Run Agent Simulations (KYA)

Know Your Agent (KYA) is Deepchecks' simulation pipeline for proactively testing AI agents. Instead of waiting for production data, you connect your agent's endpoint, generate a dataset of test scenarios, and trigger your agent against them automatically - capturing every span for evaluation.

This guide covers the simulation setup. For understanding the evaluation results and failure analysis, see Evaluate an Agent.

Step 1: Configure a Deployment

A Deployment tells Deepchecks how to communicate with your agent's HTTP endpoint.

Go to Manage Applications → Edit Application → Deployments tab
Click Create Deployment and configure:

Setting	Description	Default
Deployment Name	A descriptive name	-
URL	Your agent's HTTP endpoint	-
Timeout	Request timeout in seconds (5-300)	30
Max Concurrent	Maximum parallel requests (1-20)	5
Max Retries	Retry attempts on failure (0-5)	2
Headers	Optional auth headers	-

Deepchecks validates connectivity automatically when you save. You can return to configured deployments at any time to test connectivity.

Request format

When Deepchecks calls your deployment, it sends a POST request:

{
  "dc_fields": {
    "app_name": "your-app",
    "version_name": "version-to-log-to",
    "env_type": "EVAL",
    "session_id": "unique-session-id"
  },
  "input": "<the sample input from your dataset>"
}

Your agent should use dc_fields to configure its Deepchecks instrumentation, so logged spans are associated with the correct version. Your agent must have a logging integration with Deepchecks - otherwise simulations will trigger your agent but capture no execution data for evaluation. See Upload Agentic Data for setup details.

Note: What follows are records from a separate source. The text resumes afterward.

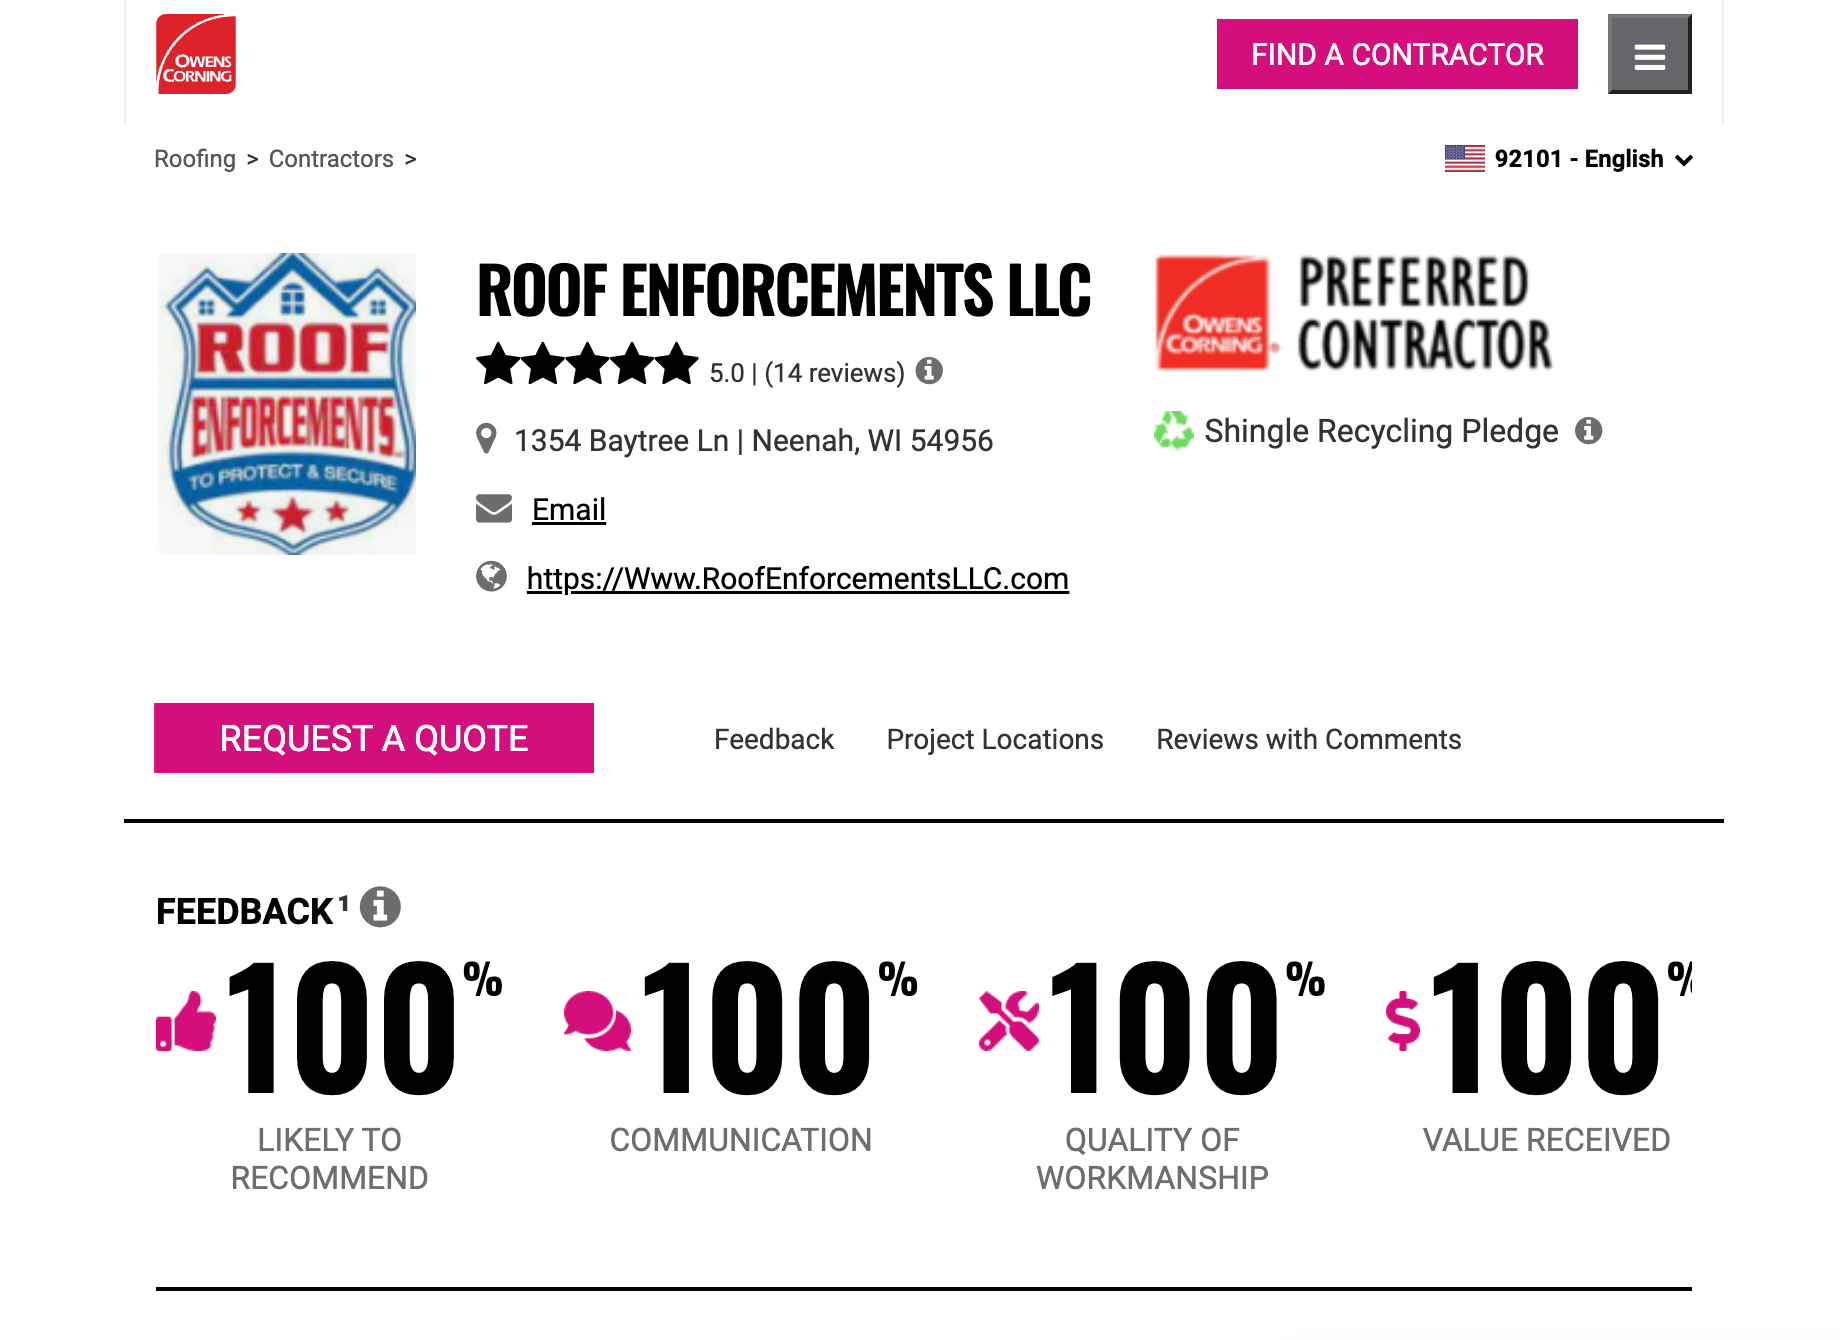Click the Roof Enforcements logo image
Screen dimensions: 1840x1340
pos(287,403)
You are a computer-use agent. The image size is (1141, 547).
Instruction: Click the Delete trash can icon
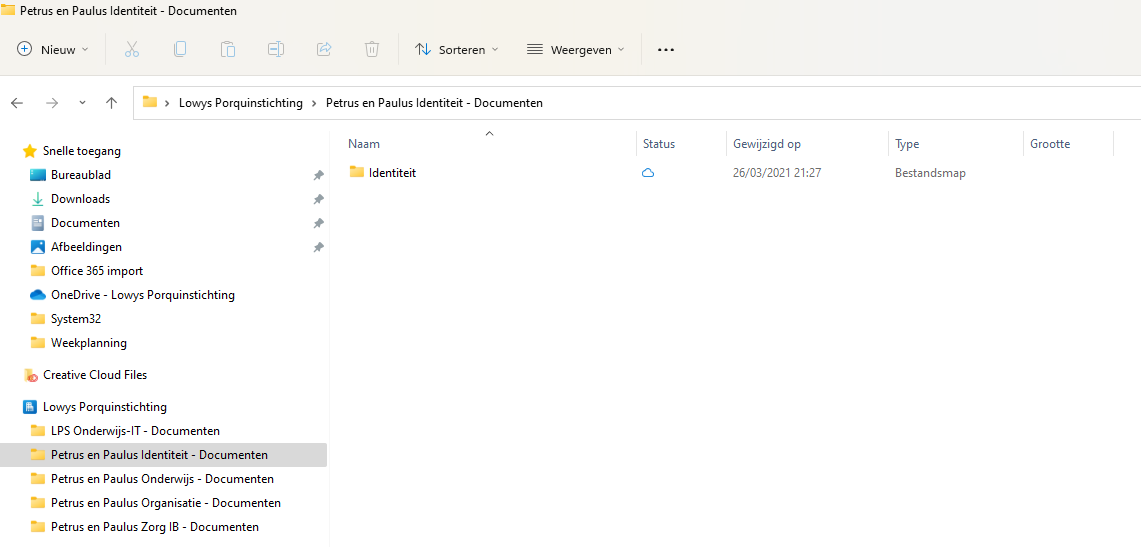point(372,49)
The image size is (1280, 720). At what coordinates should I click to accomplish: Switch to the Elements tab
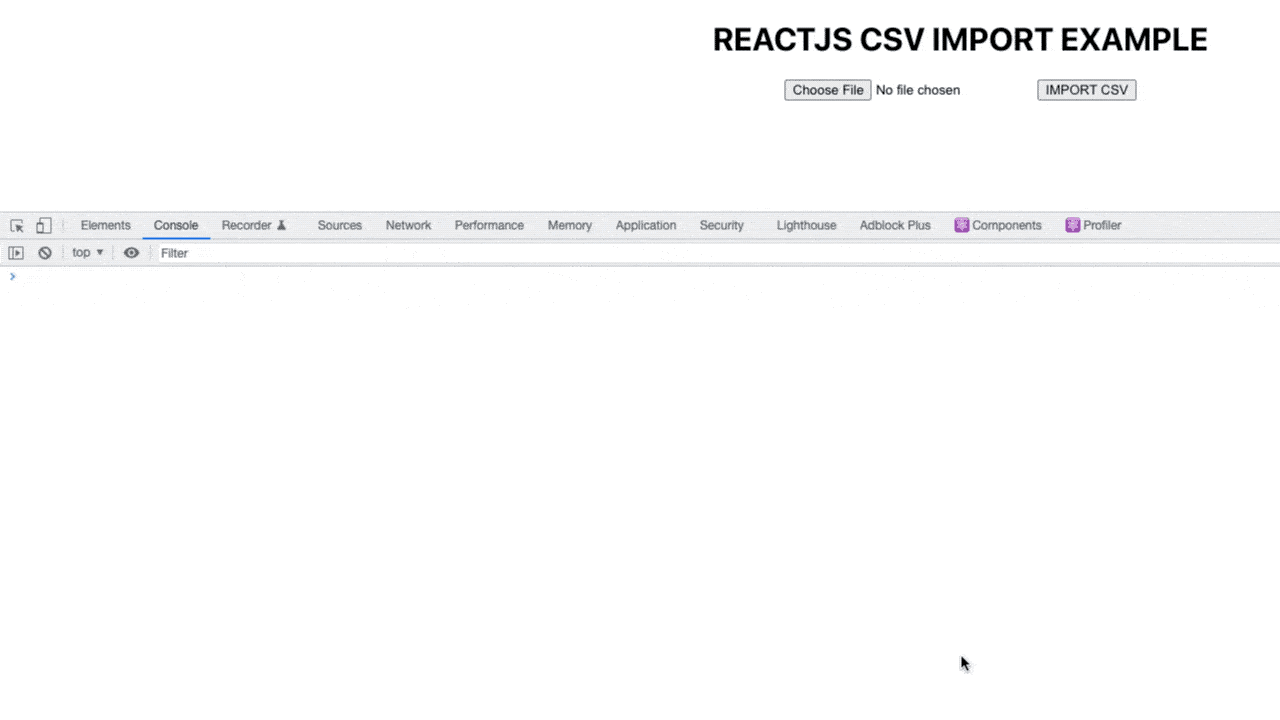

CORS Note: If you're self-hosting your agent, your server must allow CORS requests from Deepchecks origins (https://*.deepchecks.com). Configure the equivalent CORS settings in your framework.

Step 2: Generate a Test Dataset

You need a dataset of test inputs to run against your agent. You can create one manually, import an existing one, or use AI to generate it.

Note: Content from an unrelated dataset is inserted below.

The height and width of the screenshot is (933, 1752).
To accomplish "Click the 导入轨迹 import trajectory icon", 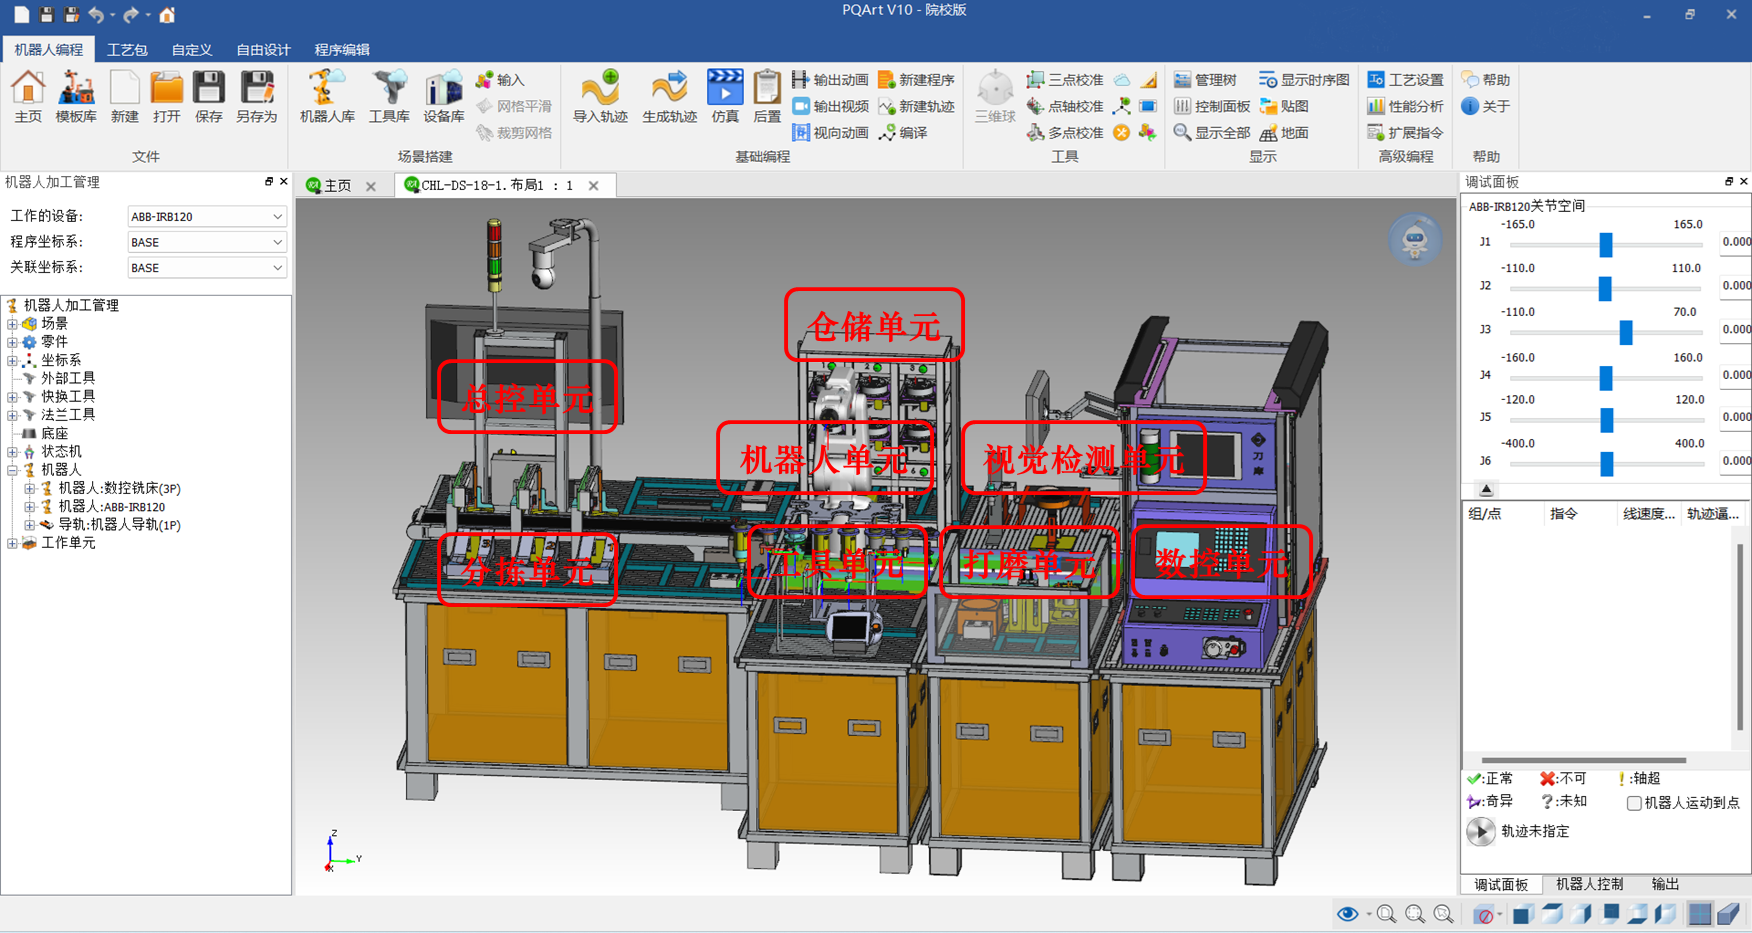I will click(x=600, y=97).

AI-powered generation (recommended)

KYA's AI generates diverse test scenarios tailored to your agent using dimensional analysis - covering complexity, ambiguity, multi-step reasoning, error recovery, and domain-specific dimensions.

Go to your application's Datasets page
Click Generate by AI and select Agents mode
Provide:
- Your agent's description (be specific - more detail → better coverage)
- Number of samples to generate (up to 50)
- Optional guidelines to focus on specific scenarios

Multi-turn datasets

For agents that handle conversations, datasets can include multi-turn samples with scenarios and personas. During execution, Deepchecks uses an AI-simulated user to generate follow-up messages between turns, creating realistic conversation flows.

→ See Dataset Management for a full guide on creating and managing datasets.

Step 3: Run the Simulation

Via the UI

Go to the Simulations tab in your application
Select the Deployment to run against
Select the Dataset to use
Choose the Version to log results to
Click Run

You'll see real-time progress - each sample's request/response, success/error counts, and total run time.

Via the SDK

Useful for CI/CD pipelines or when CORS configuration isn't possible:

pip install "deepchecks-llm-client[widgets]"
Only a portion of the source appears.